GIVEN INSTRUCTION
Reproduce each of the records below verbatim, leaving out the pictures.
........
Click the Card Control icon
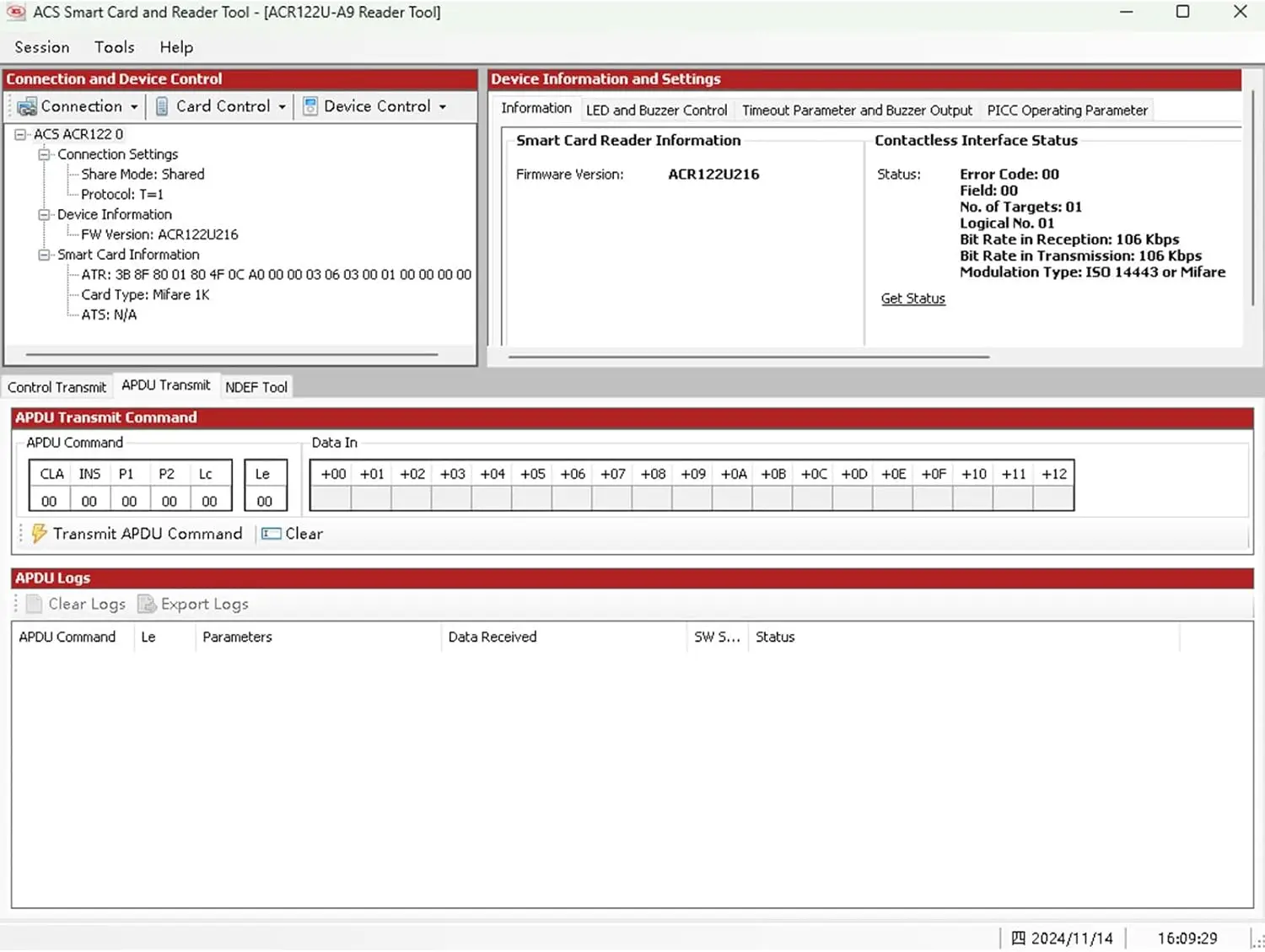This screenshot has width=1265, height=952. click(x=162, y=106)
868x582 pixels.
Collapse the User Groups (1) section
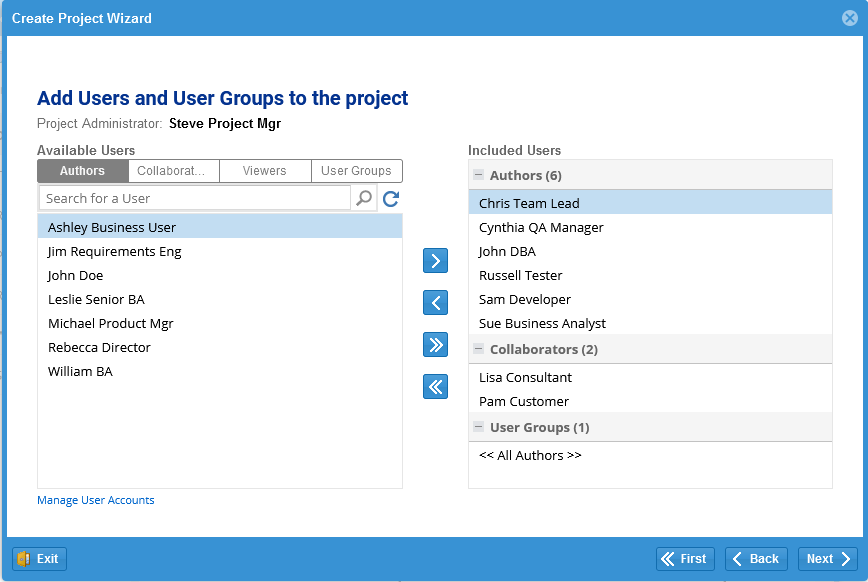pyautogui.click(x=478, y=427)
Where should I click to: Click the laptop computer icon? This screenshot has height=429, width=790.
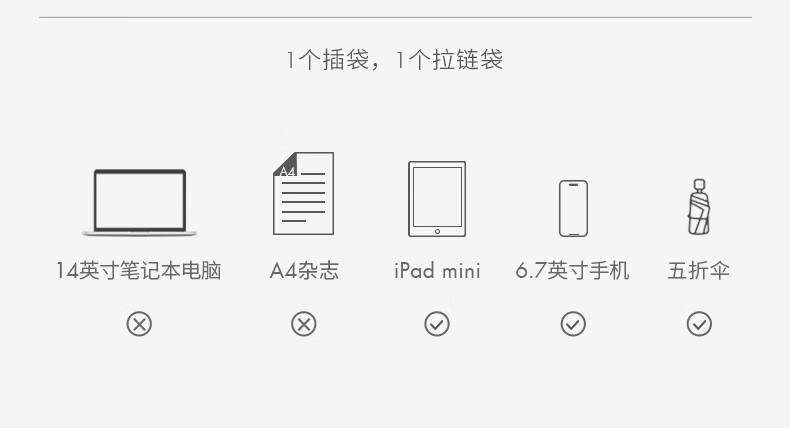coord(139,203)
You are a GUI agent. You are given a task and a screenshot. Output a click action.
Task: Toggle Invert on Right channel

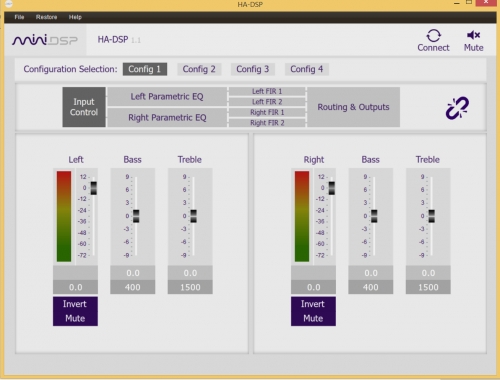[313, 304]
........
THE COMPLETED TASK
Click the Card Control icon
This screenshot has width=1265, height=952. click(x=162, y=106)
868x582 pixels.
Collapse the User Groups (1) section
pyautogui.click(x=478, y=427)
Where should I click to: Click the laptop computer icon? This screenshot has height=429, width=790.
coord(139,203)
You are a GUI agent. You are given a task and a screenshot. Output a click action.
Task: Toggle Invert on Right channel

[313, 304]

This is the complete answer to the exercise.